==== Records to use
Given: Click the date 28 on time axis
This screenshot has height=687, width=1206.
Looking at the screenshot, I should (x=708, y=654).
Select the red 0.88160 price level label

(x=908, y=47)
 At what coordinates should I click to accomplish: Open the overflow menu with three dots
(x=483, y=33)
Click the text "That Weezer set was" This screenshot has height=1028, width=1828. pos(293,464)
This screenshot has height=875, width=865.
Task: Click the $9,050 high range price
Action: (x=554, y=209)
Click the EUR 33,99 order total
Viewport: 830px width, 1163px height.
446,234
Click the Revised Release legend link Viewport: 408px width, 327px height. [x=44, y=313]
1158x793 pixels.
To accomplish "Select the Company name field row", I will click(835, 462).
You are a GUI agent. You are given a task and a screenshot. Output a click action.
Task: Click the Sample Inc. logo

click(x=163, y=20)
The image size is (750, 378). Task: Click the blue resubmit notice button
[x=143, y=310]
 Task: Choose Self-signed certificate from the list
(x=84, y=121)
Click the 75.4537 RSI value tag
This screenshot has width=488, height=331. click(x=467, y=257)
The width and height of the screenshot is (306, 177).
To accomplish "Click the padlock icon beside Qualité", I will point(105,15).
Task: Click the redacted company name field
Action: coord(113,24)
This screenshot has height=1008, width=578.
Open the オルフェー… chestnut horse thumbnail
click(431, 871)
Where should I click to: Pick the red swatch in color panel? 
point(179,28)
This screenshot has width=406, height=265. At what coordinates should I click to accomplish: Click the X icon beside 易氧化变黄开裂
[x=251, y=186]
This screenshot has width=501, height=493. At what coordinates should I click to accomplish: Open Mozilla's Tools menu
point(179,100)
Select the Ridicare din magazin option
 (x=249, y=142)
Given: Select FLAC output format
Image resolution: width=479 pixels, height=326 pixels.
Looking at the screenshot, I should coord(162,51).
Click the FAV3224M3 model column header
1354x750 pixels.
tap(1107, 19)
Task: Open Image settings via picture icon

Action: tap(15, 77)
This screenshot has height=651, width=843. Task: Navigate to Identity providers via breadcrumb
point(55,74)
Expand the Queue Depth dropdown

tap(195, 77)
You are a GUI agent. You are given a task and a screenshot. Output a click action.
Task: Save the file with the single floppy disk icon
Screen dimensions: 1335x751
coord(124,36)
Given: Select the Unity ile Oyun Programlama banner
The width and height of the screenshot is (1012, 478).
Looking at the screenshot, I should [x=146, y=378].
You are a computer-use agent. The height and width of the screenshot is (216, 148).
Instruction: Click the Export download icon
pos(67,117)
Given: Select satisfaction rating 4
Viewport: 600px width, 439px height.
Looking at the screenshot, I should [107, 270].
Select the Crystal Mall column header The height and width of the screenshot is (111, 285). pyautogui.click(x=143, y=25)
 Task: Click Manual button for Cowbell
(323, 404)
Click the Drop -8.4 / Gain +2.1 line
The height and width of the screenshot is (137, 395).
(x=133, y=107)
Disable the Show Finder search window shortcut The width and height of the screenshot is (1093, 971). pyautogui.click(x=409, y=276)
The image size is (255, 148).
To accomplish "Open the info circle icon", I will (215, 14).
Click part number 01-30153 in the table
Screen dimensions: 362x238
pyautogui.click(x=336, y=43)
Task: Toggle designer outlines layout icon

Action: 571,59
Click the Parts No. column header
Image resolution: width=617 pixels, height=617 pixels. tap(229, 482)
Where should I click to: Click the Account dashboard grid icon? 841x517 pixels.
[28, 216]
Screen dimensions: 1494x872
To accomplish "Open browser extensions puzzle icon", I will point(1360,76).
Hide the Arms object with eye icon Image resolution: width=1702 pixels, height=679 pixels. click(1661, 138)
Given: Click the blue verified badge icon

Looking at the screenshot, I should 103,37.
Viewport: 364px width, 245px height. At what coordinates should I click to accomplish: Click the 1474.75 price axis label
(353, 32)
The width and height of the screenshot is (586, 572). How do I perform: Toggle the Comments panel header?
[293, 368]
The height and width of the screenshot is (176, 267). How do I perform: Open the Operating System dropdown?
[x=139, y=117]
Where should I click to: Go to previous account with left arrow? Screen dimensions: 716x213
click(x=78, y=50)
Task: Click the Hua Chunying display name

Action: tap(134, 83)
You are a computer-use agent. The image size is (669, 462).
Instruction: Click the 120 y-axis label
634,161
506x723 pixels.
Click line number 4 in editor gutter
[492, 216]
========
Task details: Reproduce each line of the material that mentions "computer".

Solved problem:
You are a computer-use agent. The height and width of the screenshot is (216, 148).
You are a computer-use agent. The image size is (669, 462).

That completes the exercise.